- First tankōbon volume cover

ヒミズ
- Genre: Psychological drama
- Written by: Minoru Furuya
- Published by: Kodansha
- Magazine: Weekly Young Magazine
- Original run: January 29, 2001 – March 11, 2002
- Volumes: 4
- Himizu (2011 film);
- Anime and manga portal

= Himizu (manga) =

Japanese manga series

 (ヒミズ, Himizu) is a Japanese manga series written and illustrated by Minoru Furuya. It was serialized in Kodansha's seinen manga magazine Weekly Young Magazine from January 2001 to March 2002, with its chapters collected in four tankōbon volumes.
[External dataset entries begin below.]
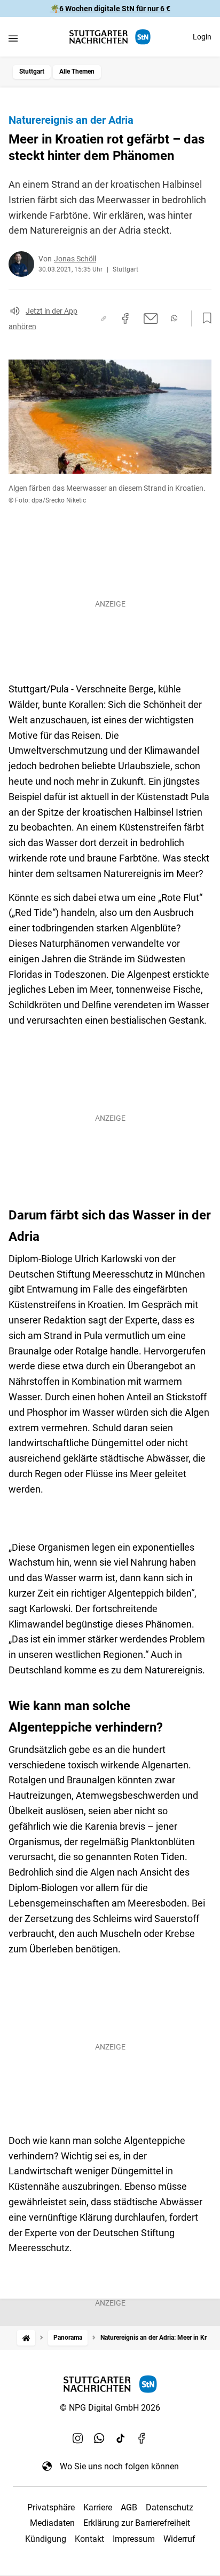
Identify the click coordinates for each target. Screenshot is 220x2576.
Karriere (97, 2507)
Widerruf (179, 2539)
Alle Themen (77, 71)
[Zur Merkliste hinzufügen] (204, 318)
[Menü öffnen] (13, 38)
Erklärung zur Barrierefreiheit (136, 2523)
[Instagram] (78, 2438)
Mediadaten (52, 2523)
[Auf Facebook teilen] (125, 318)
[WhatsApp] (99, 2438)
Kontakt (89, 2539)
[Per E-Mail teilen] (150, 318)
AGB (129, 2507)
The manga was adapted into a live action film adaptation which was shown at the 68th Venice International Film Festival, held in Venice, Italy, in 2011, and premiered in Japan in January 2012.

==Synopsis==
The series follows Sumida, a 14-year-old boy who tries to live quietly and independently, like a mole (himizu), after his alcoholic, abusive father abandons the family and his mother leaves with another man.

==Media==
===Manga===
Written and illustrated by Minoru Furuya, Himizu was serialized in Kodansha's seinen manga magazine Weekly Young Magazine from January 29, 2001, to March 11, 2002. Kodansha collected its chapters in four tankōbon volumes, released from July 23, 2001, to August 5, 2005.

====Volumes====

| No. | Japanese release date | Japanese ISBN |
|---|---|---|
| 1 | July 23, 2001 | 4-06-336962-5 |
| 2 | December 26, 2001 | 4-06-361010-1 |
| 3 | May 2, 2002 | 4-06-361040-3 |
| 4 | July 5, 2002 | 4-06-361055-1 |

===Film===

A live action film adaptation was shown at the 68th Venice International Film Festival, held from August 31 to September 10, 2011, in Venice, Italy, and premiered in Japan on January 14, 2012.

===Stage play===
A stage play adaptation ran at the Mixalive Tokyo's Theater Mixa, Tokyo, from September 18–26, 2021.